Когда я приехал в Ливерпуль впервые, Мел была дежурным социальным работником. Теперь она глава районного отделения (это называется «специалист по защите прав ребенка»). Не многим удается продержаться на социальной работе так долго. Они либо выгорают, либо взрываются.
Мел была типичным панком с растрепанными волосами, ее гардероб сплошь состоял из поношенных кожаных курток и рваных джинсов. Она всегда бросала вызов чужим мнениям, независимо от того, соглашалась она с ними или нет, потому что любила наблюдать, как люди встают на защиту своих убеждений.
Она родилась в Корнуолле и с детства слушала, как ее отец, местный моряк, разглагольствовал на тему различия между «мужской работой» и «женской работой». Неудивительно, что, повзрослев, она стала рьяной феминисткой и автором докторской диссертации под названием «Когда женщины носят штаны». Должно быть, ее отец переворачивается в гробу.
Муж Мел, Бойд, ланкаширский парень, одевался в брюки цвета хаки и свитера с высоким горлышком и закатанными рукавами. Высокий и худой, он поседел в девятнадцать лет, но носил длинные волосы, завязанные в хвост. Я лишь однажды видел их распущенными, в душе после того, как мы играли в бадминтон.
Коссимо были прекрасными хозяевами. Почти каждые выходные мы собирались на старой террасе Бойда в саду с эоловой арфой и прудом, вокруг которого росла конопля. Мы все слишком много работали, нас слишком мало ценили, и все же мы были идеалистами. Джулиана играла на гитаре, а Мел пела, как Джонни Митчелл. Мы ели вегетарианские блюда, злоупотребляли вином, покуривали травку и исправляли несправедливости мира. Похмелье не проходило до понедельника, а несварение желудка – до среды.
Мел строит мне гримасы в окно. Теперь у нее прямые волосы, схваченные заколками-невидимками. На ней темные брюки и сшитый на заказ бежевый пиджак. К лацкану приколота белая ленточка. Не помню, какую благотворительную организацию она представляет.
– Так выглядят руководители?
– Нет, люди среднего возраста. – Она смеется и садится, вздохнув с облегчением. – Эти туфли меня убивают. – Она скидывает их и трет лодыжки.
– Ходила по магазинам?
– Нет, была в суде по правам ребенка. Приговор о срочном помещении под опеку.
– Удачный исход?
– Бывает и хуже.
Я заказываю кофе, а она смотрит на стол.

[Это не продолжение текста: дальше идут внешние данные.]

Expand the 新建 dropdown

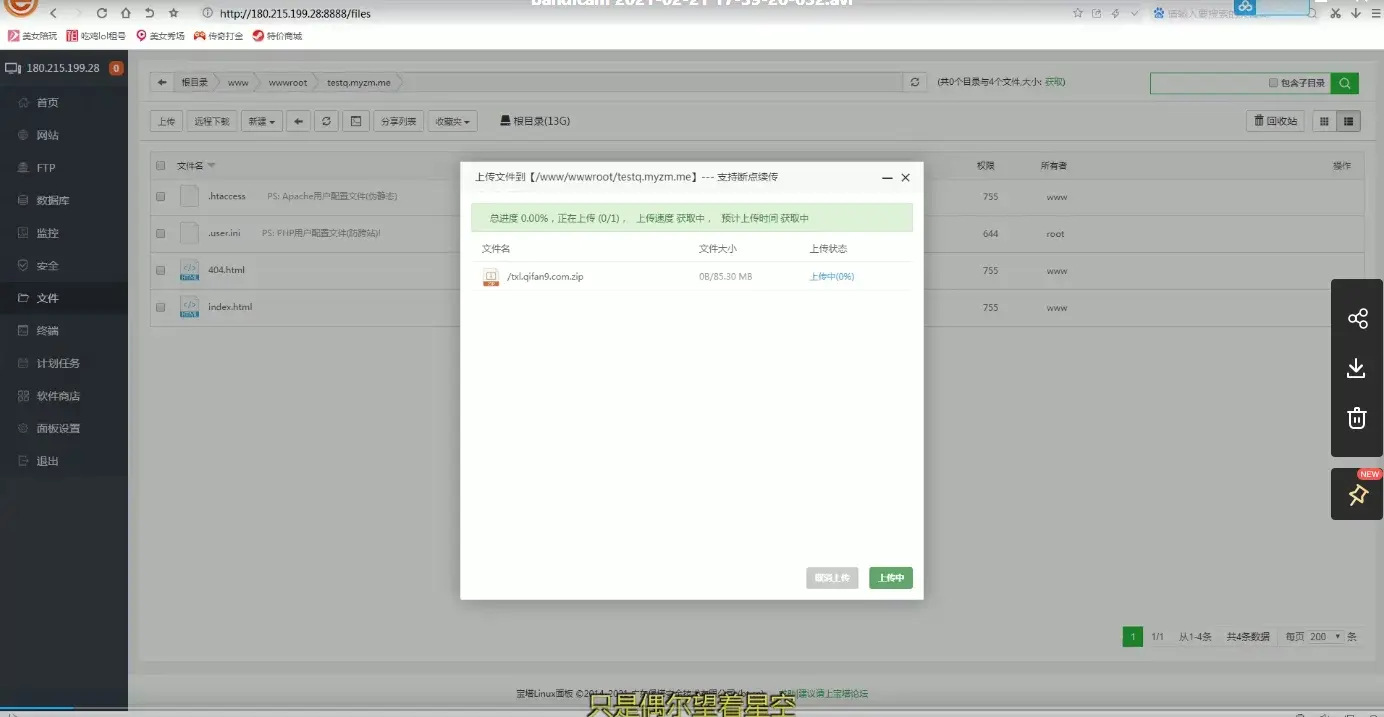[x=261, y=121]
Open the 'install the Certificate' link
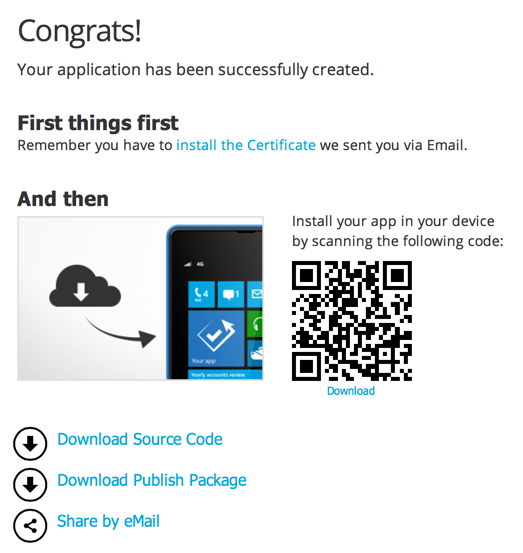Screen dimensions: 523x553 [246, 145]
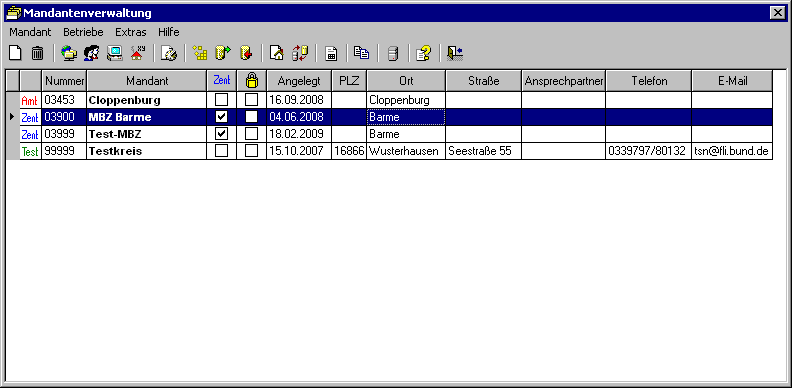The image size is (792, 388).
Task: Click the Angelegt column header
Action: click(299, 81)
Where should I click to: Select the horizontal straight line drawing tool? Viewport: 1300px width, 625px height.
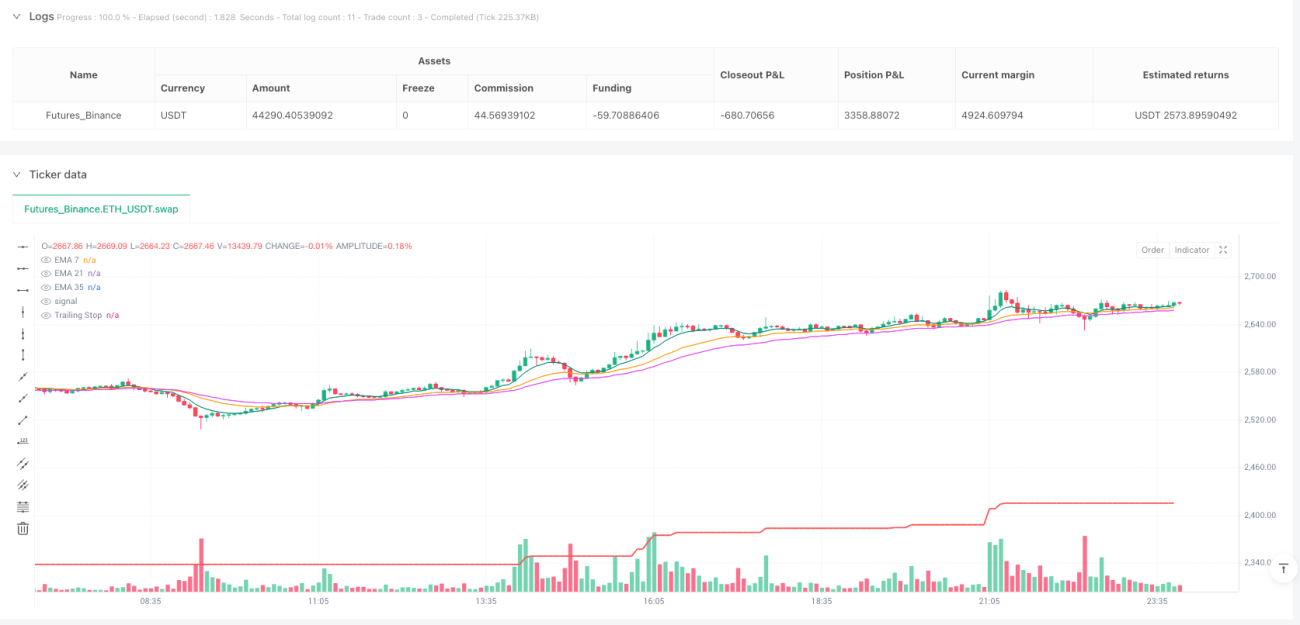click(23, 246)
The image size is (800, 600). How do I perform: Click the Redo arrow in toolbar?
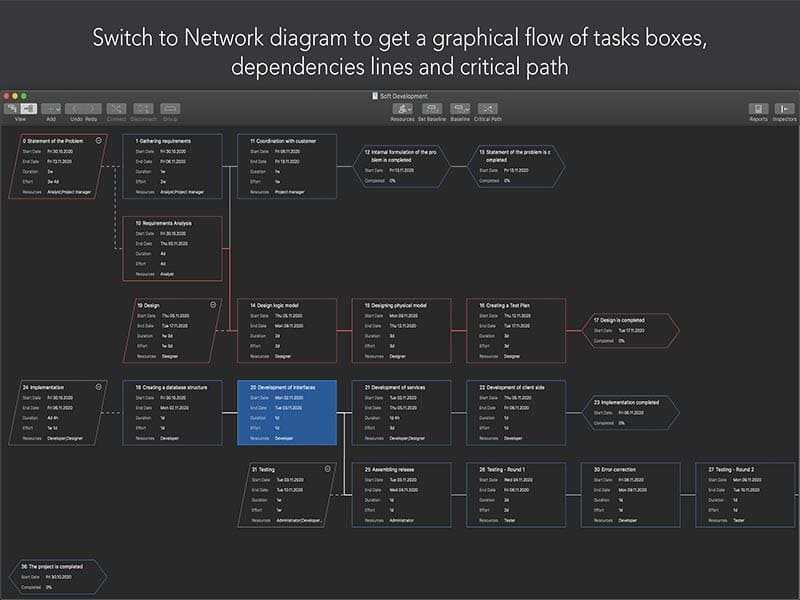click(92, 108)
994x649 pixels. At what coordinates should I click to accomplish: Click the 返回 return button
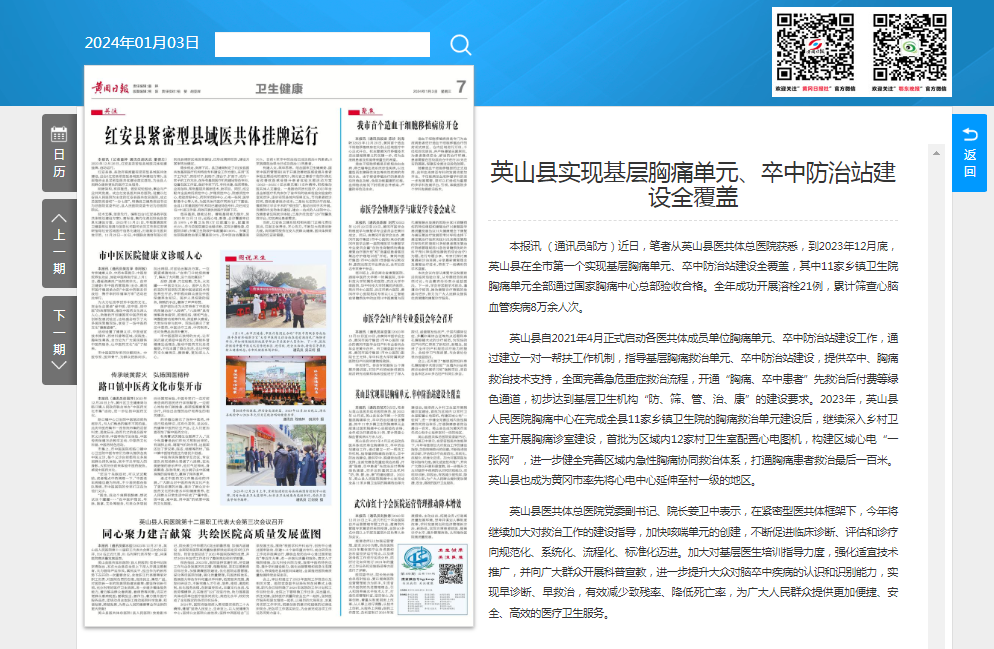(969, 153)
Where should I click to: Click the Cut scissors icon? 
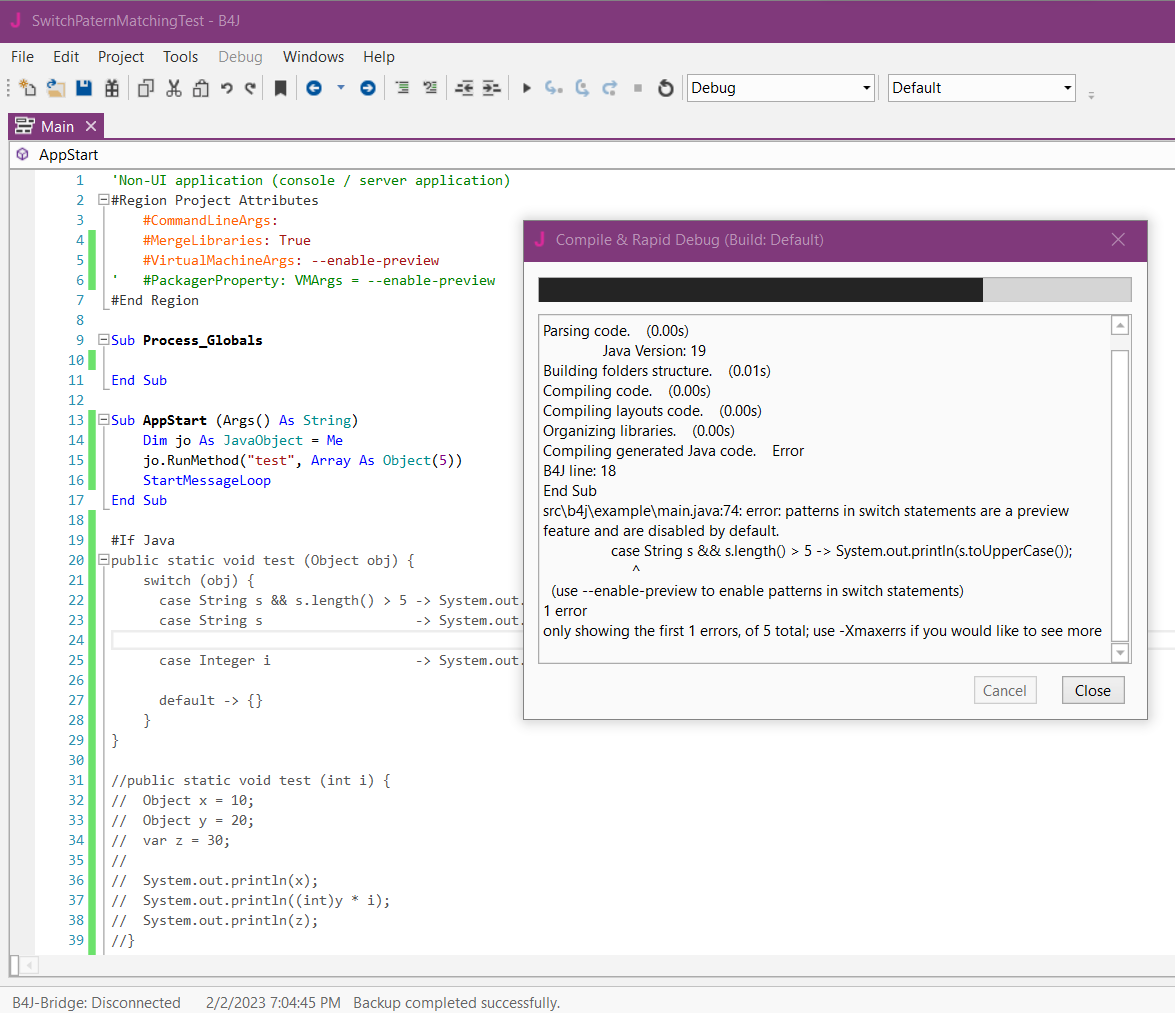[x=173, y=88]
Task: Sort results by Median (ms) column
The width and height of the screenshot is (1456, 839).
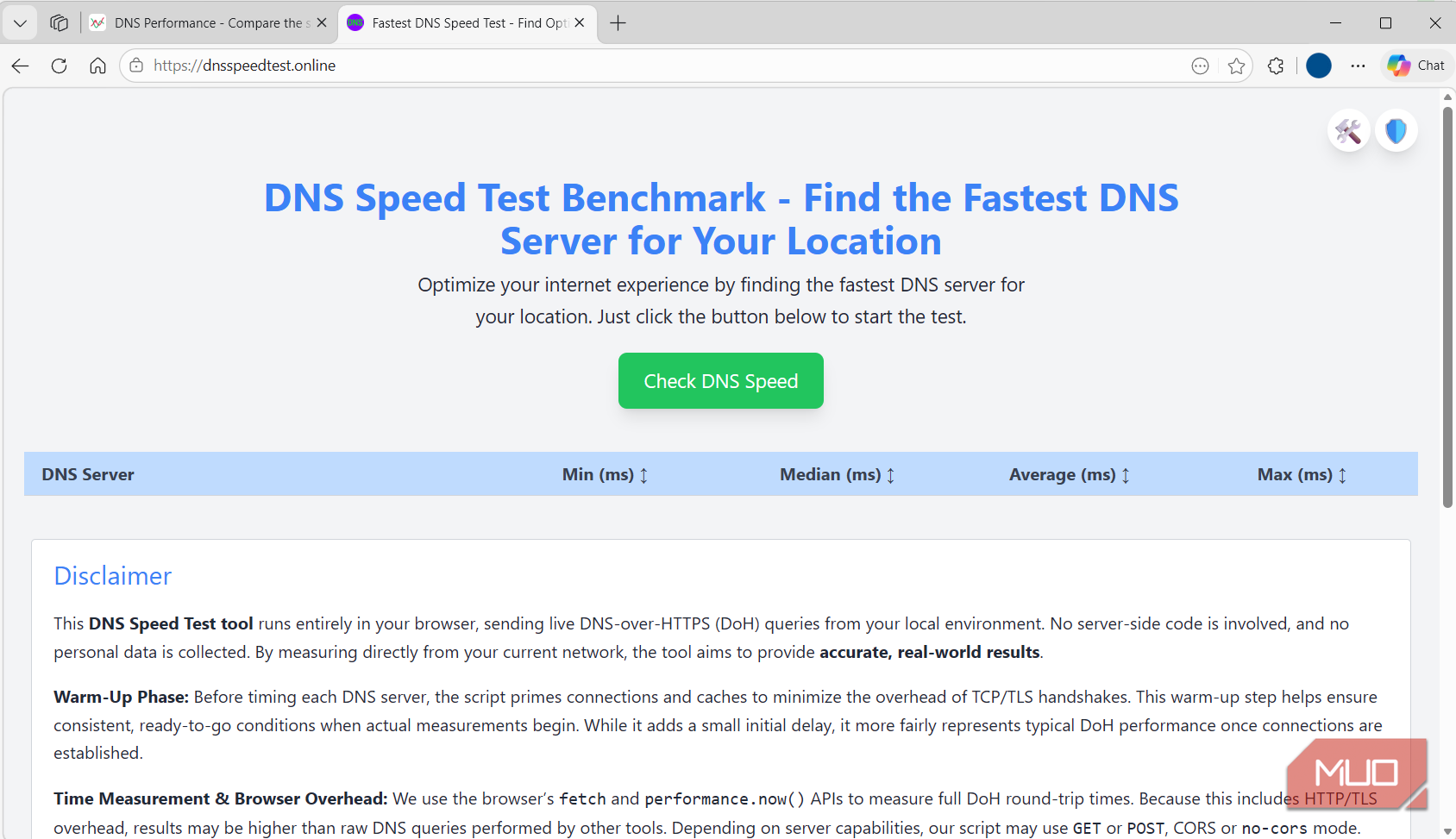Action: (838, 474)
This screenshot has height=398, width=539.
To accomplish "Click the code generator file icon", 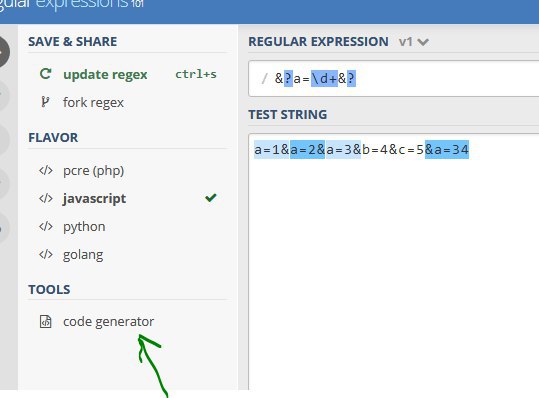I will tap(45, 321).
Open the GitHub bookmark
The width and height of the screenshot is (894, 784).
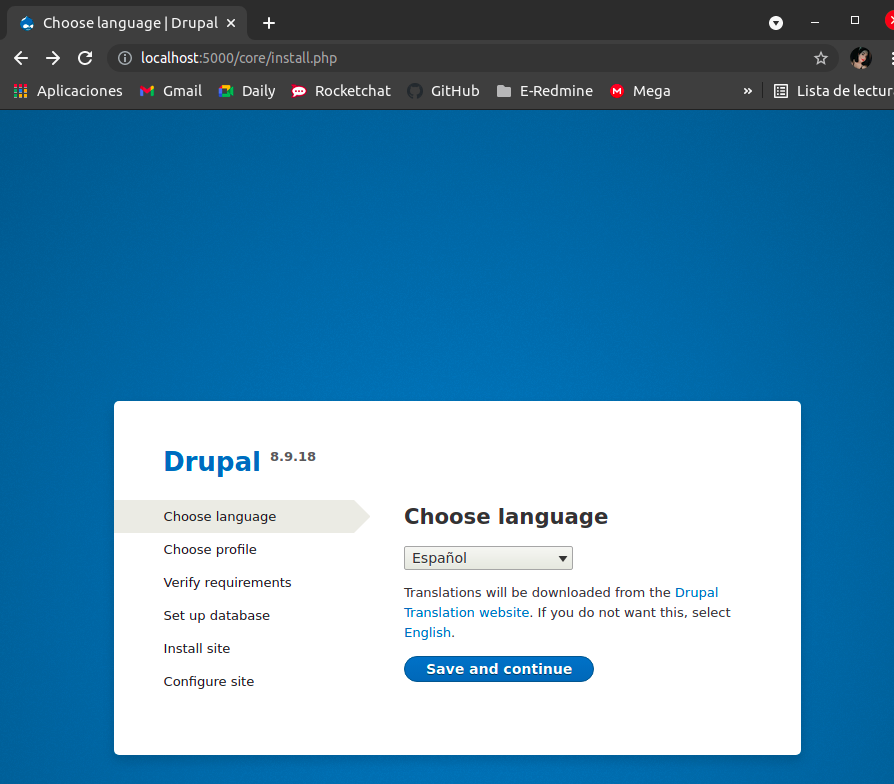pos(443,91)
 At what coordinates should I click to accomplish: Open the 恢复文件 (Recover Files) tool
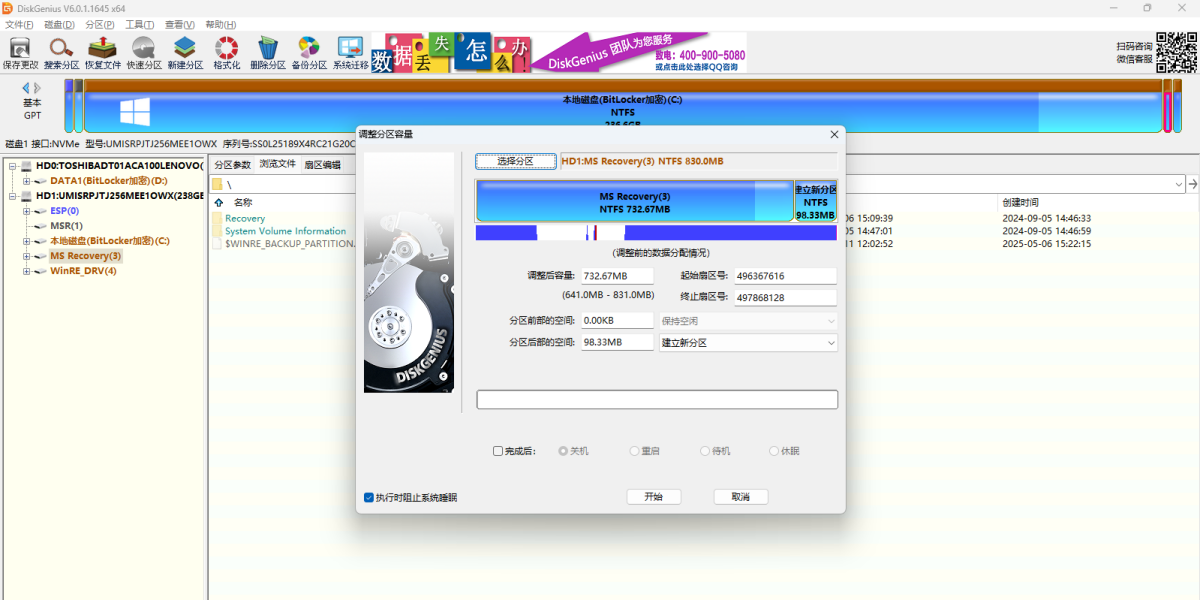(102, 52)
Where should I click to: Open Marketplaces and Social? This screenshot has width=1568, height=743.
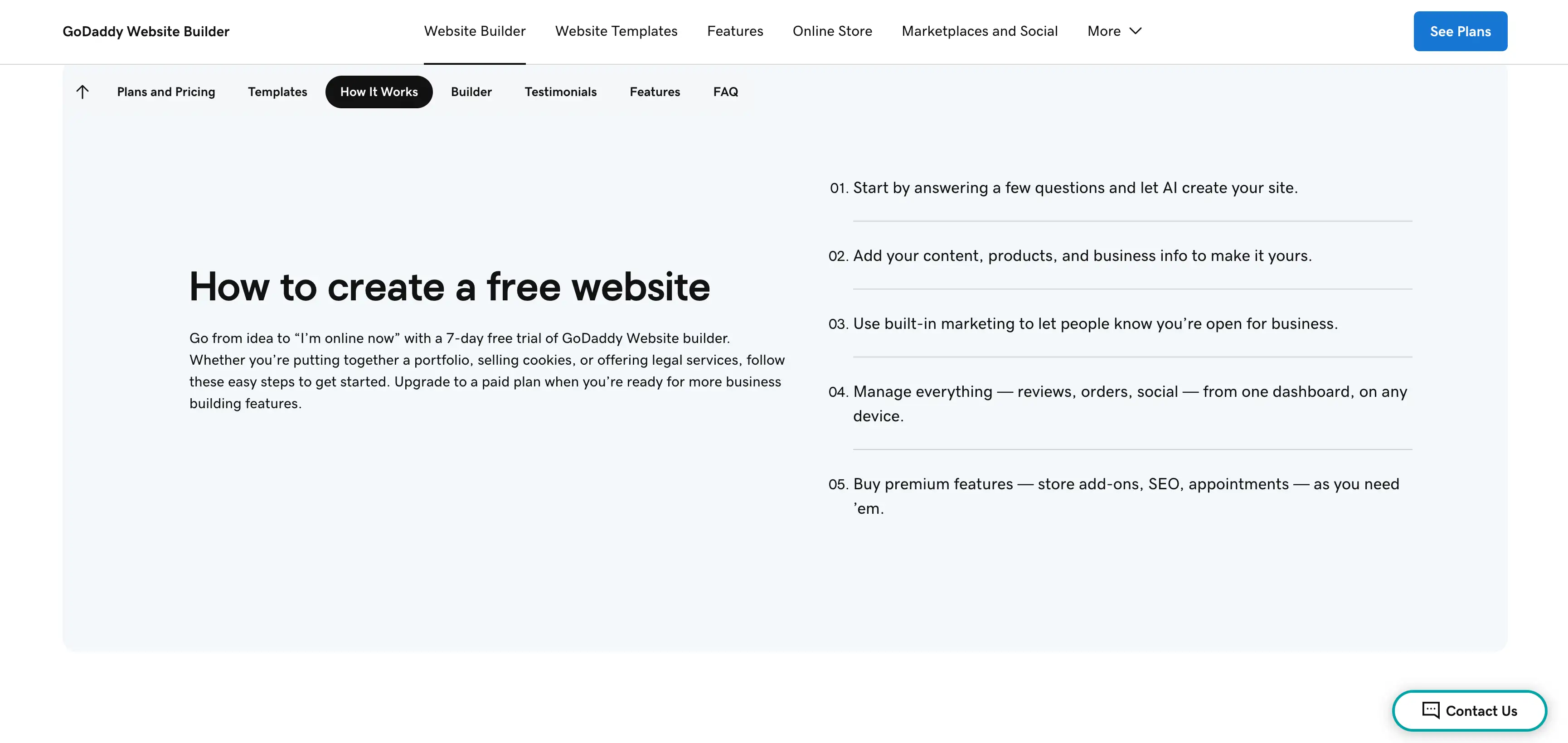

Я знаю, что она оценивает меня, пытается понять, насколько я изменился. Есть ли у нас еще что-то общее? Почему я так внезапно объявился? Социальная работа вырабатывает в людях подозрительность.
– И что случилось с твоим ухом?
– Собака укусила.
– Нельзя работать с животными.
– Я слышал об этом.
Мел смотрит, как моя левая рука пытается размешать кофе.
– Ты до сих пор с Джулианой?
– Угу. Теперь у нас есть Чарли. Ей восемь. Думаю, Джулиана снова беременна.
– Разве ты не уверен? – смеется она.
Я смеюсь вместе с ней, хотя на деле снедаем мучительным чувством вины.
Затем я спрашиваю ее о Бойде. Я представляю его стареющим хиппи, который все еще носит полотняные рубашки и индийские брюки. Мел отворачивается, но я все же успеваю заметить, как боль омрачает ее лицо.
– Бойд умер.
Она сидит неподвижно и ждет, пока тишина не свыкнется с этой новостью.
– Когда?
– Больше года назад. Огромный грузовик проехал на красный свет и сбил его.
Я выражаю ей соболезнования. Она грустно улыбается и слизывает молочную пену с ложки.
– Говорят, первый год самый трудный. Знаешь, что я тебе скажу: это как пройти сквозь строй полицейских с дубинками и щитами. У меня до сих пор в голове не укладывается, что его нет. Сперва я даже обижалась на него. Думала, что он меня бросил. Звучит глупо, но со злости я продала его коллекцию дисков. Потом потратила вдвое больше, чтобы выкупить ее. – Она горько смеется над собой и помешивает кофе.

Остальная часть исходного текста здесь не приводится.